McLanahan returned to the Mediterranean 21 December and on 19 January 1945 joined "le Grande Garde" patrol in the bombardment of the Ligurian coast from Monte Carlo to Genoa. While off San Remo, 11 February, a large caliber projectile fired by a shore battery exploded 20 to 40 feet off her port quarter. Resultant damage included, in addition to one dead and eight severely wounded, numerous holes above and at the water line and one gun out of commission.
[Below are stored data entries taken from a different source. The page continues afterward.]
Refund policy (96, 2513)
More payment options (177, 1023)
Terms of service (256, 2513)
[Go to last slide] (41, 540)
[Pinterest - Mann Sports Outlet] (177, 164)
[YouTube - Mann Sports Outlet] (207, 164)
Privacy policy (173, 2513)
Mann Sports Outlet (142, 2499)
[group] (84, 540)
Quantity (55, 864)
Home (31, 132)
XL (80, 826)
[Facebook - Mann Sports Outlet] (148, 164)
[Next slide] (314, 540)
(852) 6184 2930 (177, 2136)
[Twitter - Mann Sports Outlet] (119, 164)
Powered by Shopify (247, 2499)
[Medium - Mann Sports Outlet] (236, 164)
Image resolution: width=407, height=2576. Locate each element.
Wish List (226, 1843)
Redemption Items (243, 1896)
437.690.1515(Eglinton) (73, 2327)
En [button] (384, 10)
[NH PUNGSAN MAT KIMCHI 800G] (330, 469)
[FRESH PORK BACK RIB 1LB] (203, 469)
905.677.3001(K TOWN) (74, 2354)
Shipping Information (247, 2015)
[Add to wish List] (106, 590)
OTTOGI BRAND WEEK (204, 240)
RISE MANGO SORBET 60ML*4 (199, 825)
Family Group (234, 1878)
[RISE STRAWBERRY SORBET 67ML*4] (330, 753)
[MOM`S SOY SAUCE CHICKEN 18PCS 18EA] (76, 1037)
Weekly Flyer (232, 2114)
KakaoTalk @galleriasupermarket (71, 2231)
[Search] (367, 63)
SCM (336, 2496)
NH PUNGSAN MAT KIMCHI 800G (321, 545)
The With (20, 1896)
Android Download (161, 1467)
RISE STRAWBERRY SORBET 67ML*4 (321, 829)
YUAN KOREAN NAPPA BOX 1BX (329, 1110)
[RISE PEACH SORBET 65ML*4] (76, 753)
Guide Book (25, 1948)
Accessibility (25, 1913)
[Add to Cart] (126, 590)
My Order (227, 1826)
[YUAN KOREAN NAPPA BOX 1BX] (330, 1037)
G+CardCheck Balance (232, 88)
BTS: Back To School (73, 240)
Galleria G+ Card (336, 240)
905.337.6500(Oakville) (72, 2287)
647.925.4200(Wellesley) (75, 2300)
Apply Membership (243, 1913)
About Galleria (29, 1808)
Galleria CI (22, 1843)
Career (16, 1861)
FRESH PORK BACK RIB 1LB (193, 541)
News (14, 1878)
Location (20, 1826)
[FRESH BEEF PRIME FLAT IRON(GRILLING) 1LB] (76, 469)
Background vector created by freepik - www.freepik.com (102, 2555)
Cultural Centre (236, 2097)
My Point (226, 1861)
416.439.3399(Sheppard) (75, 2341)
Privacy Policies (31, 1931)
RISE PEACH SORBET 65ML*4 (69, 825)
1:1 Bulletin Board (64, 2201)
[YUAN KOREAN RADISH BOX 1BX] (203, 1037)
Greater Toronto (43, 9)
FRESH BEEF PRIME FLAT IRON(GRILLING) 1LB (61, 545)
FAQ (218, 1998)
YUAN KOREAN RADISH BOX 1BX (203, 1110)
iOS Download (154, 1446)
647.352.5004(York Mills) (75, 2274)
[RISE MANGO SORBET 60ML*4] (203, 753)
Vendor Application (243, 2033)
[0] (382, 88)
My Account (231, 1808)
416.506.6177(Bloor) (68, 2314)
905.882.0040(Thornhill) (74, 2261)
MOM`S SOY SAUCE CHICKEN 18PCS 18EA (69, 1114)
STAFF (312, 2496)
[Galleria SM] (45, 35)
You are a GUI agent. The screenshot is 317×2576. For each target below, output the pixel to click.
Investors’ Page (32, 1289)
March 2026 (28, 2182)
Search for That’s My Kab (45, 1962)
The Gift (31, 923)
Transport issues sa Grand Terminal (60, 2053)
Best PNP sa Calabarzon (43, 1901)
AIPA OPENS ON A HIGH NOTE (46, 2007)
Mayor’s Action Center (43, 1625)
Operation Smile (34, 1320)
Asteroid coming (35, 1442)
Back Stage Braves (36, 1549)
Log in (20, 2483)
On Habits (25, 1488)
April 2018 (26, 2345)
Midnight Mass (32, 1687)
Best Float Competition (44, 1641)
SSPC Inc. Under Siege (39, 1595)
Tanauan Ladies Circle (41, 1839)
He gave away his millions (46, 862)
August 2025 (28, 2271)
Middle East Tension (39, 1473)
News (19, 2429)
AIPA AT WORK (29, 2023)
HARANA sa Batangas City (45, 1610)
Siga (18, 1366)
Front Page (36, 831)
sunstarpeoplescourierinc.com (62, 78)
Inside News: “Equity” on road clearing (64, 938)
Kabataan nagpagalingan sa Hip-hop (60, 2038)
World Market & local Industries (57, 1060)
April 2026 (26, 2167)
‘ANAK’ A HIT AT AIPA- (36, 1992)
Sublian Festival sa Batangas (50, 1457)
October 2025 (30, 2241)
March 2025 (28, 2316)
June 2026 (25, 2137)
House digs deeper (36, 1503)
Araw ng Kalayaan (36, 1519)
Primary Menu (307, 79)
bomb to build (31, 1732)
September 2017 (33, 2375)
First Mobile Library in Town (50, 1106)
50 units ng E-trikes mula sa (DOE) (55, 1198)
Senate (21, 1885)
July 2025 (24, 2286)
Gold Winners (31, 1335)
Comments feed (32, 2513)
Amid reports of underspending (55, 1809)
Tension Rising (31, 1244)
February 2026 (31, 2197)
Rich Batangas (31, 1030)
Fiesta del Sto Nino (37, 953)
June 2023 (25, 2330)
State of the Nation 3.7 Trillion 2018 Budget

On 20 February, McLanahan departed for Oran. She returned to Toulon 21 March for an awards ceremony at which Rear Admiral P. Jaugard, French Navy, presented her captain, medical officer, and 12 other crewmembers with the Croix de Guerre. Her next assignment took her to Gibraltar, where, for the remainder of the war in Europe, the destroyer patrolled the Mediterranean approaches as far south as Casablanca. After the surrender at Reims, she cruised in the Tyrrhenian Sea and off north Africa and on 30 June sailed for Boston, arriving 8 July.

On 14 August, McLanahan departed Boston, Massachusetts for the Pacific war zone, but, with receipt of news of Japan's surrender, her orders were changed. She remained with the Atlantic Fleet, completing cruises to New York, New Orleans, Louisiana and Guantanamo Bay before mooring at Charleston, South Carolina, 3 November.

There she joined the Inactive Fleet and decommissioned 2 February 1946 and was berthed at Philadelphia, Pennsylvania. She was struck from the Naval Vessel Register on 1 July 1971 and scrapped in 1974.

==Awards==
McLanahan earned four battle stars for World War II service.